Selon son témoignage, confirmé depuis devant les enquêteurs de l'Office anticorruption de la police judiciaire (Oclciff), Takieddine a transporté l'argent de Libye à la demande de l'ex-chef des services secrets libyens, Abdallah Senoussi. «Il s'agissait de rémunérer la formation d'agents libyens (du renseignement) en France (...) C'est comme cela qu'on me l'a présenté», a assuré à l'AFP celui qui apparaissait alors comme un acteur du rapprochement franco-libyen avant la chute de Kadhafi. «Maintenant ce qu'ils en ont fait une fois reçus (...) c'est pas mon affaire», affirme-t-il.

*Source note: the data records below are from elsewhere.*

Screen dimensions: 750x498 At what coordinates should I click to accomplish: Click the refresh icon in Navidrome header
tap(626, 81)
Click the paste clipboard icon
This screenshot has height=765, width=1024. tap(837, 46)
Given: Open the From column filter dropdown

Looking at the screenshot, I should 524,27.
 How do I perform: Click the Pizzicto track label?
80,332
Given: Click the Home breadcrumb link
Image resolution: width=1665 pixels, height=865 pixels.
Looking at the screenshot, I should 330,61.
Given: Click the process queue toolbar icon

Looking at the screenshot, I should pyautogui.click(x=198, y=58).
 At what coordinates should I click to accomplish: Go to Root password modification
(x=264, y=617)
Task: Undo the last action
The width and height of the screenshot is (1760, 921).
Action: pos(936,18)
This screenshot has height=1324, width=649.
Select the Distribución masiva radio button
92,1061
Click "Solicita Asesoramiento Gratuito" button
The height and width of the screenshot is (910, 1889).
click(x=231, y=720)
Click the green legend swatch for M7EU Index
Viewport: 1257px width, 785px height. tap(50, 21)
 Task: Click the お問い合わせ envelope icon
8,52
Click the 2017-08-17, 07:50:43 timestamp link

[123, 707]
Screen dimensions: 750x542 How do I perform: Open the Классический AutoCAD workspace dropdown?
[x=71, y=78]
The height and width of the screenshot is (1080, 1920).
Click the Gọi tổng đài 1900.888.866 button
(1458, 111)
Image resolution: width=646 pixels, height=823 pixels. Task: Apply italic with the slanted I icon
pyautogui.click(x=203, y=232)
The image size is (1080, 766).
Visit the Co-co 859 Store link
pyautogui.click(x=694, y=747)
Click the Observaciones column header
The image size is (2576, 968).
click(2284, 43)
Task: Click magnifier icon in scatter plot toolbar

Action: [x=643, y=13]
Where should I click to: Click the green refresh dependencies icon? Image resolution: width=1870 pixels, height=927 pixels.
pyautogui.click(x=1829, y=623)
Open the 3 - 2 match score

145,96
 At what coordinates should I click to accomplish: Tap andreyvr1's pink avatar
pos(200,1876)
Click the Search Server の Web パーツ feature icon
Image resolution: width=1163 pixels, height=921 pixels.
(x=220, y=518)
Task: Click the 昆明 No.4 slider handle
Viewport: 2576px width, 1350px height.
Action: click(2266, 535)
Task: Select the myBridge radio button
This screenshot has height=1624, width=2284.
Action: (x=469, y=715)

Pour son avocate, le juge d'instruction considère au contraire que Ziad Takieddine «ne pouvait ignorer à cette époque qu'il y avait un but de financement politique» derrière la remise de ses espèces. Aux yeux de Ziad Takieddine, l'épisode qu'il raconte vient confirmer les déclarations en 2012 d'Abdallah Senoussi, lors d'une audition dans le cadre de poursuites de la Cour pénale internationale. Il avait alors affirmé avoir «personnellement supervisé» le transfert de cinq millions d'euros «pour la campagne du président Nicolas Sarkozy en 2006-2007», selon des éléments de l'enquête dont l'AFP a eu connaissance.

Des flux financiers suspects

Des anciens hauts responsables du régime libyen et des témoins ont évoqué la thèse de versements par l'ancien régime de Kadhafi, mais les juges n'ont pas la preuve que des fonds aient alimenté la campagne. Dans ses précédentes auditions, Takieddine disait avoir eu confirmation de versements remis au candidat à la présidentielle de 2007, en rapportant notamment les confidences que lui avait faites «personnellement» en 2011 Saïf al-Islam Kadhafi, fils de Kadhafi. Mais il affirmait ne pas avoir été mis au courant à l'époque. Surtout, il ne s'était jamais impliqué dans des remises de fonds.

Avant la Libye, Takieddine était déjà au coeur de l'enquête sur l'affaire Karachi et les contrats d'armement entre la France et le Pakistan et l'Arabie saoudite entre 1993 et 1995. Dans ce dossier, il attend la possible confirmation de son renvoi en correctionnelle, avec cinq autres personnes, dont des anciens membres de l'équipe Balladur: dans cette enquête déjà, il avait reconnu avoir versé des fonds en vue de la campagne présidentielle de 1995. Dans l'enquête sur les soupçons de financement libyen, les juges s'intéressent à des flux financiers impliquant des protagonistes liés au régime de Kadhafi.

Leurs interrogations portent notamment sur des soupçons de détournements de fonds derrière la vente à un fonds libyen d'une villa attribuée à Alexandre Djouhri, homme d'affaires proche de Nicolas Sarkozy. Les enquêteurs s'intéressent également à l'origine d'un virement de 500 000 euros perçu par Claude Guéant, ex-secrétaire général de l'Élysée, en mars 2008. Il s'agissait du fruit de la vente de deux tableaux, s'était-il défendu, sans convaincre les juges qui l'ont mis en examen pour blanchiment de fraude fiscale.